O que a motiva a explorar estes diferentes meios?

É curioso porque sou artista de formação. Estudei Pintura na Faculdade de Belas-Artes, pelo que o natural seria explorar maioritariamente a pintura, o desenho... Há, contudo, algo essencial na minha prática, penso eu, que é a componente política. Uso o que, para mim, é a forma de comunicação mais fácil e prazerosa, as artes, para cumprir com o meu dever enquanto cidadã, contribuindo para o debate público através da reflexão de problemáticas que nos dizem a todos.

No caso deste projeto em específico, por partir de uma história que inventei, obrigou-me a recorrer a meios como a literatura e a cerâmica. Não sou, contudo, especialista em qualquer um dos dois. Leio muito e a cerâmica sempre me atraiu, mas foi a história da “A Décima Ilha” que me fez arriscar na sua exploração.


Juntamente com esta exposição, foi lançado o livro “A Décima Ilha”. De que forma a escrita também é importante para si?

A obra foi a primeira coisa a surgir, dando o mote para todos os outros elementos que compõem o projeto artístico e a exposição. Sempre gostei muito de ler. De escrever também, apesar de saber que ainda preciso de trabalhar muito para chegar a um nível minimamente elogiável. De um modo ou outro, a escrita está, certamente, nos genes, não fossem o meu pai, avô e bisavô jornalistas de vocação. Sem querer, acabei por cair nela também. E com gosto. No entanto, suponho que me inclinarei sempre mais para as artes visuais.

Integrado no programa paralelo da exposição “No futuro também se usavam pincéis”, realiza-se hoje e amanhã um workshop com Judite Canha Fernandes intitulado “Os pedaços da ilha” e no dia 21 a conversa “Atravessar Disciplinas”.

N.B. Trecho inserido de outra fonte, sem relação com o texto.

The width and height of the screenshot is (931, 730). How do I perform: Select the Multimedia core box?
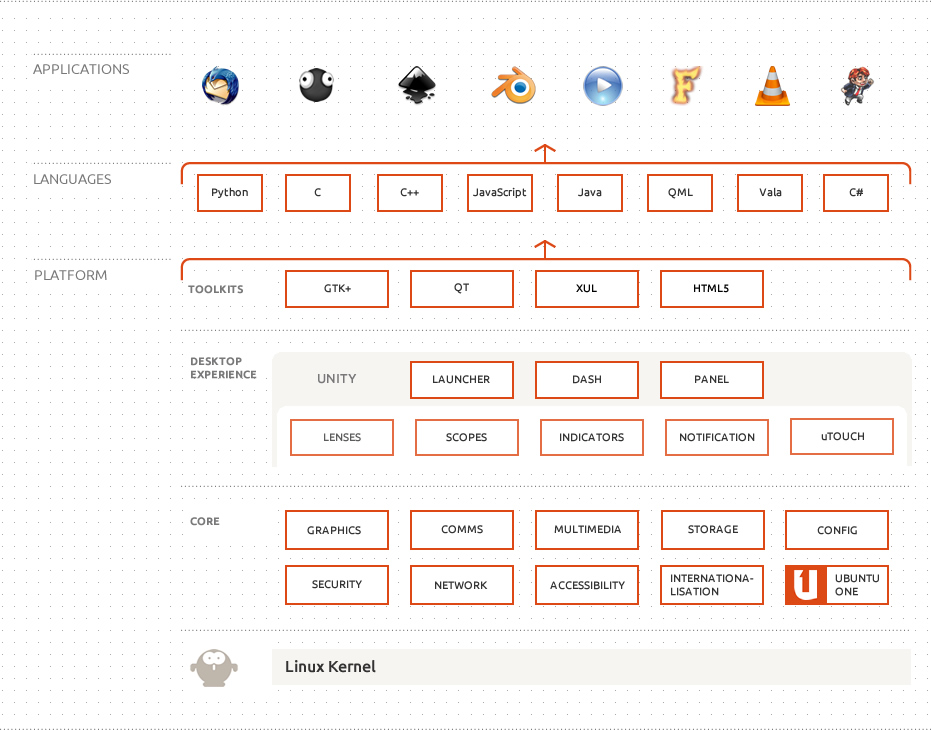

Como vê a realização deste tipo de atividades que permitem explorar o trabalho que apresenta ao público?

Estas atividades são essenciais e quanto mais diversificadas melhor, de forma a chegar a variados públicos. No meu caso em concreto, por guiar-me pela vontade de refletir sobre hábitos de vida mais sustentáveis, vejo estas atividades como outra oportunidade para contagiar mais pessoas a fazerem o mesmo. Em paralelo, aproveito para dar a conhecer a arte contemporânea, desconstruindo os medos, desconfiança ou desinteresse que muitos sentem em relação a ela.

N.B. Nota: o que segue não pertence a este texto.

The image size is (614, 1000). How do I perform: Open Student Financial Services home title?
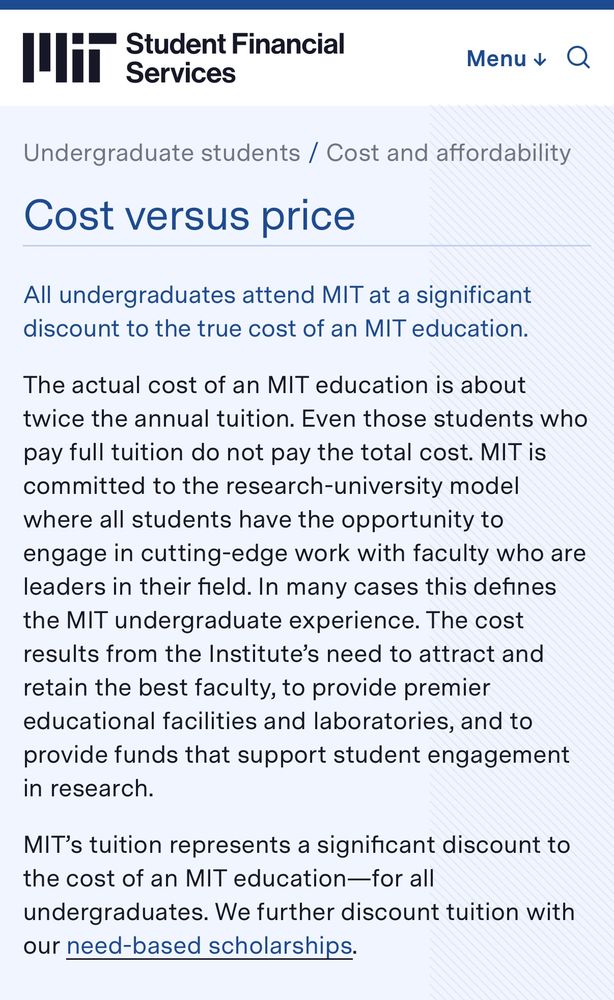tap(235, 58)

Iniciativas como o Workshop de dia 13 e 14 de janeiro, criado e dinamizado pela Judite Canha Fernandes, deixam-me contente, pois fazem-me crer que o meu objetivo de gerar debates paralelos a partir do meu trabalho está a ser alcançado.

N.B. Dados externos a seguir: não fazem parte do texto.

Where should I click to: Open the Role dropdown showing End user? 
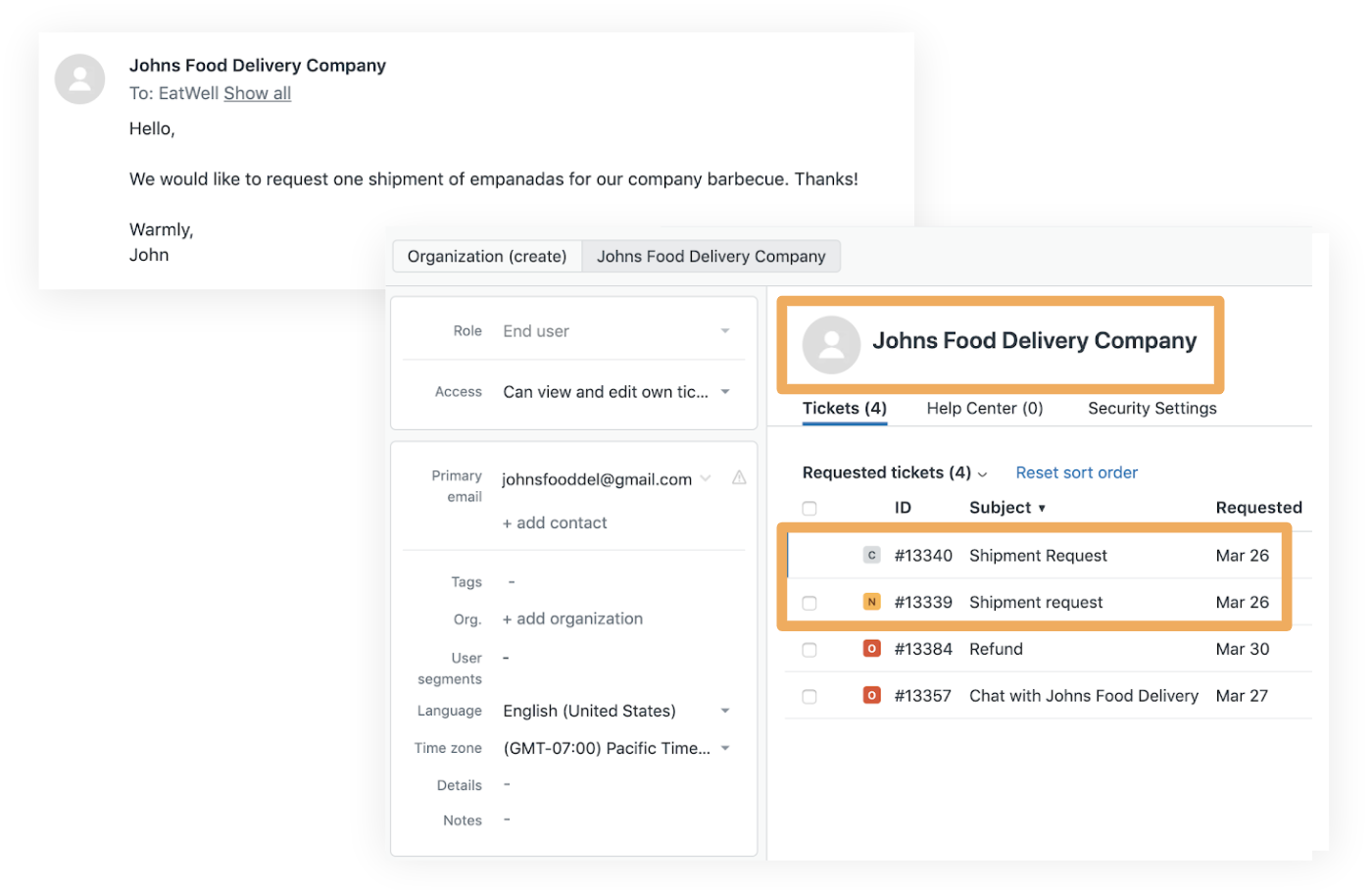tap(724, 331)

Com o debate de dia 21 (às 17h00 no Arquipélago), bem como com os Workshops e Clubes de Leitura que tive a oportunidade de dinamizar no âmbito da exposição, posso trazer à discussão a necessidade de conservarmos o nosso Planeta, ao mesmo tempo que tento desconstruir, explicando, os elementos que compõem o projeto artístico. Tento aproximar as pessoas das minhas obras, a aventurarem-se no mundo da arte contemporânea que não é mais do que uma outra forma de participar na sociedade, de conversar e refletir.